Il diritto alla salute non può essere messo in discussione?

10 Dicembre 2021 di Luca De Fiore (Pensiero Scientifico Editore)

Il diritto alla salute non può essere messo in discussioneA questa domanda ha risposto la legge di riforma sanitaria numero 833 del 23 dicembre del 1978. Il primo articolo della nuova legge definiva i nuovi principi che avrebbero dovuto proteggere e promuovere la salute dei cittadini: “La Repubblica tutela la salute come fondamentale diritto dell’individuo e interesse della collettività mediante il servizio sanitario nazionale.

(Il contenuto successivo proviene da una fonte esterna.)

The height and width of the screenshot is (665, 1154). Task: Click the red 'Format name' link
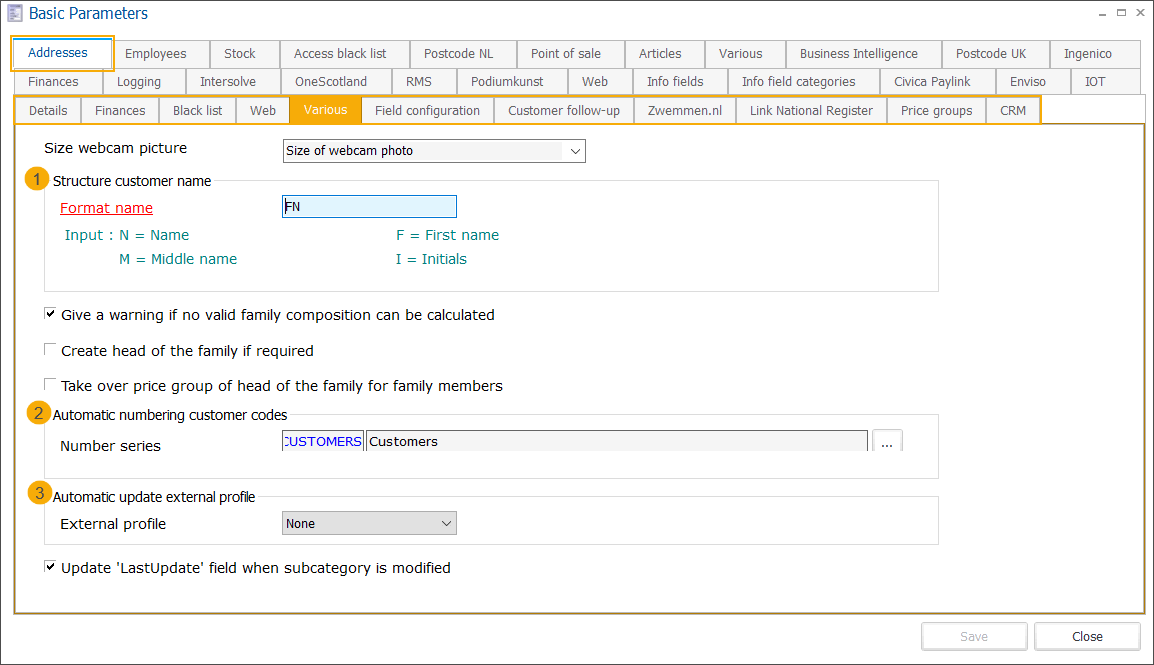coord(106,208)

La tutela della salute fisica e psichica deve avvenire nel rispetto della dignità e della libertà della persona umana”.

L’articolo 1 proseguiva sottolineando altri aspetti essenziali: “Il servizio sanitario nazionale è costituito dal complesso delle funzioni, delle strutture, dei servizi e delle attività destinati alla promozione, al mantenimento e al recupero della salute fisica e psichica di tutta la popolazione senza distinzione di condizioni individuali o sociali e secondo modalità che assicurino l’eguaglianza dei cittadini nei confronti del servizio”. Uno degli elementi più importanti di queste parole è l’affermazione dell’importanza dell’equità nell’erogazione e dell’accesso alle cure, ma ancora prima nella complessiva promozione della salute.

Dottore, ma non è strano che l’uguaglianza dei cittadini debba essere sottolineata?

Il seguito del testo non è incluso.